Nous arrivons cette fois à la fin d’une ère, lors de la campagne de Sekigahara en 1600. Celle-ci oppose le troisième unificateur du Japon, Tokugawa Ieyasu (1542-1616), à des alliés de l’autre clan influent de l’époque, les Toyotomi. En résulte une victoire des Tokugawa et l’accession d’Ieyasu au poste de shôgun en 1603, ce qui fait de lui le maître du pays, installant son nouveau gouvernement à Edo. Beaucoup de femmes ont joué un rôle clef dans cette très longue campagne et dans la défense de postes stratégiques.

Parmi elles, l’habile et déterminée Sanada Komatsuhime (1573-1620) dans sa défense du château de Numata et dont j’ai développé l’exemple dans mon mémoire. Elle est la fille adoptive de Tokugawa Ieyasu et l’épouse de Sanada Nobuyuki, allié des Tokugawa. Or, le beau-frère et le beau-père de Komatsuhime l’assiègent au château de Numata. Son beau-père lui demande de le laisser entrer dans le château sous prétexte de pouvoir rendre visite à ses petits-enfants, Komatsuhime rétorque que si les Sanada tentent de prendre ce château par la force elle le fera incendier et se suicidera. La menace fonctionne et les deux assiégeants se retirent au château d’Ueda, où ils sont par la suite acculés par l’armée des Tokugawa. Komatsuhime arrange alors un stratagème avec son mari : puisqu’il s’agit d’une bataille opposant deux branches d’un même clan, il se peut que leurs hommes aient des proches dans le château assiégé et cela risque de mettre à mal leur détermination. La dame et son mari négocient afin que les civils puissent quitter Ueda, sous prétexte de vouloir épargner leurs vies, et leur offrent d’entrer dans le château de Numata où elle les prend en réalité en  otage.

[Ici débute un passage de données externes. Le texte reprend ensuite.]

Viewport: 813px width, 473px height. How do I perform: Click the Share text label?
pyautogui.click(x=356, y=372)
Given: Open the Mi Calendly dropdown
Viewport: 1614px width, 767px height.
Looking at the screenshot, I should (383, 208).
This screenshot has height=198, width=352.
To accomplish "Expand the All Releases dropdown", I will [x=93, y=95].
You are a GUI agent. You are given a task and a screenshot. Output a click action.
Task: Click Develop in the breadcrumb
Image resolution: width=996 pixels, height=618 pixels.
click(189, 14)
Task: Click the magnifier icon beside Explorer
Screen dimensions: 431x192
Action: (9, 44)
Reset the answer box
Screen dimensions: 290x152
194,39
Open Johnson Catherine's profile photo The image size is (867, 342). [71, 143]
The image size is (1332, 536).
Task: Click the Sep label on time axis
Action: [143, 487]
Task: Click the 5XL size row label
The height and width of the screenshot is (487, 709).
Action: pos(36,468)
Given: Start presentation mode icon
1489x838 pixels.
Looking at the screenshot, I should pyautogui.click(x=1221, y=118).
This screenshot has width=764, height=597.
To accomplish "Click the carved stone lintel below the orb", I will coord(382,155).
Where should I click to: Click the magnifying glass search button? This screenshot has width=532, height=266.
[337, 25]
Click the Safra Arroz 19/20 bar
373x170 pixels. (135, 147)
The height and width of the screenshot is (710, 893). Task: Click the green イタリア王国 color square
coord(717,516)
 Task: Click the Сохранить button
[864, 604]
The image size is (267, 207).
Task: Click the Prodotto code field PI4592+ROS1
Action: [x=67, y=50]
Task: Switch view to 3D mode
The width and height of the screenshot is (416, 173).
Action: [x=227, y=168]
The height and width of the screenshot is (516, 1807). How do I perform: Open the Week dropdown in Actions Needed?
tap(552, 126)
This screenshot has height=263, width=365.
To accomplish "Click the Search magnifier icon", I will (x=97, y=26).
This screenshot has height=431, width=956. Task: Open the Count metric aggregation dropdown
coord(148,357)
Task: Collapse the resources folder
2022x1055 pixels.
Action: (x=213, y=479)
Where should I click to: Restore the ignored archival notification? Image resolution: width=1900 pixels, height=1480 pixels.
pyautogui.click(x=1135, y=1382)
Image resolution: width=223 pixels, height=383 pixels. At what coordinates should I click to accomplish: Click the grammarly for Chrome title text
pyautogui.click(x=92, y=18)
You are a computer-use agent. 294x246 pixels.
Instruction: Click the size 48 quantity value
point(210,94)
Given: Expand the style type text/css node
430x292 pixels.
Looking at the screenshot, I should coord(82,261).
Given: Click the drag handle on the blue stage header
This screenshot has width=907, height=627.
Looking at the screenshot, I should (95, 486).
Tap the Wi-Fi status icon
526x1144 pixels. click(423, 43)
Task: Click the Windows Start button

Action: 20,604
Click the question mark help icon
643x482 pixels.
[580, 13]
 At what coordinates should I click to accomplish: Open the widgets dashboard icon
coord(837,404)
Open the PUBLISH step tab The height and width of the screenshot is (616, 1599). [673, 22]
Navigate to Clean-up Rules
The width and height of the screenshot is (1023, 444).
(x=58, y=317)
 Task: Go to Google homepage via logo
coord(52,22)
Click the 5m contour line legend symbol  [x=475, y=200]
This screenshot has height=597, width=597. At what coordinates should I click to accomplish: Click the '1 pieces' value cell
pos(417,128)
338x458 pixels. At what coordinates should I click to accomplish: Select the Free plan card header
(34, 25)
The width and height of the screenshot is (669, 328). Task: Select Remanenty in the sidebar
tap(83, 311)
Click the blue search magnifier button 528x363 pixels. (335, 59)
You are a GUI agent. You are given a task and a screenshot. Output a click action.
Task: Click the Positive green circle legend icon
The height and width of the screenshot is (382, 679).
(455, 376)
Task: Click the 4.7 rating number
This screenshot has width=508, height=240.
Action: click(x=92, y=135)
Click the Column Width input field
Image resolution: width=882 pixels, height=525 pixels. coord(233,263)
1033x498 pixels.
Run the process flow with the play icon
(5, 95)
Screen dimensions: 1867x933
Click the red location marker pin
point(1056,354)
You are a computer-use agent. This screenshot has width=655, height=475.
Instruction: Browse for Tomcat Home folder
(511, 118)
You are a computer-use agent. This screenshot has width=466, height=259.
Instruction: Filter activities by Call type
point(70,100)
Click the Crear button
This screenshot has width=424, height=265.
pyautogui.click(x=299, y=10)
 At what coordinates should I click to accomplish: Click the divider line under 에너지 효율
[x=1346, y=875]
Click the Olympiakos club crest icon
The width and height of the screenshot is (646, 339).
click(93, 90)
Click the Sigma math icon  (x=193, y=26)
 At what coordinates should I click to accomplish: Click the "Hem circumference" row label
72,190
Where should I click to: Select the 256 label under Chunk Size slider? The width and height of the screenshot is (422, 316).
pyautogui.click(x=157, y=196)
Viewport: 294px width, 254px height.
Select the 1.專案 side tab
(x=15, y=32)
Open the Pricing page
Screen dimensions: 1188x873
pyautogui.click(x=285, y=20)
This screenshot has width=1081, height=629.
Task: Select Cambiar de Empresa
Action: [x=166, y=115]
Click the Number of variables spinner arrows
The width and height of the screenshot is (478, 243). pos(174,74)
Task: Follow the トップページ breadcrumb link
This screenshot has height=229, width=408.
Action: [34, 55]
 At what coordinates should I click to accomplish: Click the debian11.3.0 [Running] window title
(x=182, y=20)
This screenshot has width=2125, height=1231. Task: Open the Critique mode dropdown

Portrait de Sanada Komatsuhime


La femme de Sanada Nobuyuki (1886), Yôshû Chikanobu (1838-1912)

Mais il faut également compter avec Yuki no Kata qui défend le château d’Anotsu pour le compte de son mari Tomita Nobutaka alors qu’elle est assiégée par des ennemis des Tokugawa. Yuki no Kata parvient non seulement à tenir le siège mais sa défense est un succès puisqu’elle repousse l’ennemi.

Tomita Nobutaka et sa femme (1885), Tsukioka Yoshitoshi (1839-1892)

Enfin, il faut compter également avec un exemple singulier mais tout aussi intéressant, celui de Tachibana Ginchiyo, la nonne guerrière de Yanagawa. Cette fois le combat prend part au Sud du Japon, sur l’île de Kyûshû. Tachibana Muneshige, le daimyô (seigneur féodal) de Yanagawa est un allié d’Ishida Mistunari, le meneur du clan pro-Toyotomi. Voyant la situation lui devenir défavorable, il se retire sur ses terres et Tokugawa Ieyasu envoie ses troupes pour le traquer.  Celles-ci prennent peu à peu le contrôle de Kyûshû et c’est finalement le château de Yanagawa lui-même qui devient la cible de l’attaque. C’est sans compter l’intervention de l’ex-femme de Tachibana Muneshige, Ginchiyo. Celle-ci est une forte personnalité : en effet elle avait précédemment occupé la tête du clan Tachibana pendant six ans avant son mariage.



Portrait de Tachibana Ginchiyo

Depuis sa séparation avec son époux, Ginchiyo est devenue une nonne bouddhiste et réside dans un couvent au sud du château de Yamagawa. Elle décide de voler au secours de son ancien mari, revêt une armure, et entraîne ses consoeurs religieuses dans une résistance armée afin de freiner la progression de l’ennemi. S’il existe très peu de traces décrivant exactement les mesures défensives prises par Ginchiyo, ils n’empêche que celles-ci ont été suffisamment convaincantes. Il est intéressant de constater que les deux commandants en charge de l’assaut avaient au cour de leur carrière déjà été confrontés à des femmes guerrières. L’un d’entre eux est en effet Nabeshima Katsushige, désormais rallié aux Tokugawa, qui a par exemple affronté Yuki no Kata lors du siège d’Anotsu. Toujours est-il que ce facteur les a sans doute encouragés à la prendre aux sérieux.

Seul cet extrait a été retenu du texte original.